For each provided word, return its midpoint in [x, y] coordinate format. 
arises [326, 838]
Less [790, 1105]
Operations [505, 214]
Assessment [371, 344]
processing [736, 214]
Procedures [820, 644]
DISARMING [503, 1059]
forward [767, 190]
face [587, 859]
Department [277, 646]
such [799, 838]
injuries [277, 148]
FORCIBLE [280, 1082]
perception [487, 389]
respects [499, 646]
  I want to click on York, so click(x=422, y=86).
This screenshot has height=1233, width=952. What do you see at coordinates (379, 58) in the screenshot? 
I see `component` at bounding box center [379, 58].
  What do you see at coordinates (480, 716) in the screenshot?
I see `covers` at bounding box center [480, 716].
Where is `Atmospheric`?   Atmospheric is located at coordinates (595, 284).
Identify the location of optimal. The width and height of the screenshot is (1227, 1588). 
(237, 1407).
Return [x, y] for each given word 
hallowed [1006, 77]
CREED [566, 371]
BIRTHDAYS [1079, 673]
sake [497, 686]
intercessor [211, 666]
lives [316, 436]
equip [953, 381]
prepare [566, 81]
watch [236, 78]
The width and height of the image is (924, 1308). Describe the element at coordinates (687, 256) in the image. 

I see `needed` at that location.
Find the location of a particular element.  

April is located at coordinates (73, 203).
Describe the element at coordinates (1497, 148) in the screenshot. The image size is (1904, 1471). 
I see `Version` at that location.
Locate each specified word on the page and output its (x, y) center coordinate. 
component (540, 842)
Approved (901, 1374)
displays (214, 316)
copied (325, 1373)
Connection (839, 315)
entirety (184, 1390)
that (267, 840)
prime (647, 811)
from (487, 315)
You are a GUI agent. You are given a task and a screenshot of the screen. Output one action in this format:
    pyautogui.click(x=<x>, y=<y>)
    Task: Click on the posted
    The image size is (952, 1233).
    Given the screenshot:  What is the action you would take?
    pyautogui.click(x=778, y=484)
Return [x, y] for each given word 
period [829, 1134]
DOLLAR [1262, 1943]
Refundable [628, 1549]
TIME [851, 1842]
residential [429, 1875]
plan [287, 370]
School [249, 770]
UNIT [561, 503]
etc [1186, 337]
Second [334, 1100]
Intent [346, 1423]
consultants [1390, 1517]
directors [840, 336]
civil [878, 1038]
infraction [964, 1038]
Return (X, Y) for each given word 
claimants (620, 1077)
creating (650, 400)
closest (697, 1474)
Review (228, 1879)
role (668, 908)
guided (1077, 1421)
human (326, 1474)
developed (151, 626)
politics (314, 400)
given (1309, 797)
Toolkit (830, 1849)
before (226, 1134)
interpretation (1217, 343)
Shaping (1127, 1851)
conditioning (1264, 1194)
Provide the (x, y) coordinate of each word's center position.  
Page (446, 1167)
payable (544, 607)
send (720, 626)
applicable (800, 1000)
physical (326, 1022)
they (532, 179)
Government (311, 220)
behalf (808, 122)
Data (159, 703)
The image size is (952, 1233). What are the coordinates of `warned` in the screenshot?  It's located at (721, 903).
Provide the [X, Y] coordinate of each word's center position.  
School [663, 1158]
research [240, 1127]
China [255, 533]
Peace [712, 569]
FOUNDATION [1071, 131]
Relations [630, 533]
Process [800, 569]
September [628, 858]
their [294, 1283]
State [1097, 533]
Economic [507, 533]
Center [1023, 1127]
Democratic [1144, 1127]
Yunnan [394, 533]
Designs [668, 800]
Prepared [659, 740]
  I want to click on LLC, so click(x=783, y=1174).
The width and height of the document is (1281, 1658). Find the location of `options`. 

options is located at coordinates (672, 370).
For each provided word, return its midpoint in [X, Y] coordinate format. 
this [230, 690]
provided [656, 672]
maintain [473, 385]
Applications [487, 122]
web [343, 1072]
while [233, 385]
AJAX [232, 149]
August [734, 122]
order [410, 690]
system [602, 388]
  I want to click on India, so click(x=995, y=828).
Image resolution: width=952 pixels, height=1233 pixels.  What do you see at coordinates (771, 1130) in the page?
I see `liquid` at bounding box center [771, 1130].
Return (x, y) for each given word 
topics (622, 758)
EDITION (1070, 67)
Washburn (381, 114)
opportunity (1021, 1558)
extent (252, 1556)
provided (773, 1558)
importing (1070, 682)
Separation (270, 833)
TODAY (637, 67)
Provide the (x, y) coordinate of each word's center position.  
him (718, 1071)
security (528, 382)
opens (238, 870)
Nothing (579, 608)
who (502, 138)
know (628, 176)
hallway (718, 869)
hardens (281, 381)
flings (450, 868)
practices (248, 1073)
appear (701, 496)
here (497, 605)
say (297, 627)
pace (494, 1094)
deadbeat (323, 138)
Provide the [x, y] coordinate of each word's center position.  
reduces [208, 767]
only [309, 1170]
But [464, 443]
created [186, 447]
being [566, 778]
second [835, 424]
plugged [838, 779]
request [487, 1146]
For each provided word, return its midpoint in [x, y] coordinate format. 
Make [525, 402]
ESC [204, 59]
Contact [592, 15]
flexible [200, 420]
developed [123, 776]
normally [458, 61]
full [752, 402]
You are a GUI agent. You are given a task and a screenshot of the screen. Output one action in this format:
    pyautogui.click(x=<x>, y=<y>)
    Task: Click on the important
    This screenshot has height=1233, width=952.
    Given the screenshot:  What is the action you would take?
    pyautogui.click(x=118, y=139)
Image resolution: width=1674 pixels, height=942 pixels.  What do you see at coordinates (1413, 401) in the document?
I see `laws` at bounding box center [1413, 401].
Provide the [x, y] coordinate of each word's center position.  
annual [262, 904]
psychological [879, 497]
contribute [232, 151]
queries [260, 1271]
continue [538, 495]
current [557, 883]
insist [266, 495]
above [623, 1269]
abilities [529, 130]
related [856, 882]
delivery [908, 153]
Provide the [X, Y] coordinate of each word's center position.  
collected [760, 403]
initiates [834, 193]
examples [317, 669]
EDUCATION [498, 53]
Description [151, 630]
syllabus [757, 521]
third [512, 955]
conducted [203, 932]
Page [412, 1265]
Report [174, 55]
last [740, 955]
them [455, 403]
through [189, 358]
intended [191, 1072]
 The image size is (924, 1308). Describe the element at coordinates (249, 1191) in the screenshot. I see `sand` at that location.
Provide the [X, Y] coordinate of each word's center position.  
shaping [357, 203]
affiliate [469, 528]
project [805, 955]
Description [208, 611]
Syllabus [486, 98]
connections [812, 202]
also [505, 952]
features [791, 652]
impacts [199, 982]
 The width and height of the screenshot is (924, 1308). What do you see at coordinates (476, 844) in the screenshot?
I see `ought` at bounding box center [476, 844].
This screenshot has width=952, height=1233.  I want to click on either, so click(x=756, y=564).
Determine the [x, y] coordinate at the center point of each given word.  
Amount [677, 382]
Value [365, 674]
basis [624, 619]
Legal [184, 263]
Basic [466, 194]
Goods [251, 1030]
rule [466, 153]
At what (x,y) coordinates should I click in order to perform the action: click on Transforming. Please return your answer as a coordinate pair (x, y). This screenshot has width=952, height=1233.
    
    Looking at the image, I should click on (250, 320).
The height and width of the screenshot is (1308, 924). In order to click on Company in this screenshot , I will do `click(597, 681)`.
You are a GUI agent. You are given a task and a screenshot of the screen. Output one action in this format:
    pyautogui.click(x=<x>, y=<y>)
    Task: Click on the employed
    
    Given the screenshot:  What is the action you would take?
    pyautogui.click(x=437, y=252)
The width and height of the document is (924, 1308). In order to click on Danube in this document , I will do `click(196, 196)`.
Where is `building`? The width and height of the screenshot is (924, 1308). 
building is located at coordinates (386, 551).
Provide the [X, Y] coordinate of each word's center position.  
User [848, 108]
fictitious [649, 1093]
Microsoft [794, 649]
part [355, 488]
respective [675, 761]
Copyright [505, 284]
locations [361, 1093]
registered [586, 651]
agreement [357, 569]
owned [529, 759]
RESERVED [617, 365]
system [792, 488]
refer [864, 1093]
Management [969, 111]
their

- - - - - - -

- REQUIREMENT:
In the records above, reproduce verbatim every line from the line containing "Democratic [1144, 1127]" through the line containing "options is located at coordinates (672, 370).", both of those lines included.

- EXERCISE ANSWER:
Democratic [1144, 1127]
Yunnan [394, 533]
Designs [668, 800]
Prepared [659, 740]
  I want to click on LLC, so click(x=783, y=1174).
The width and height of the document is (1281, 1658). Find the location of `options`. 

options is located at coordinates (672, 370).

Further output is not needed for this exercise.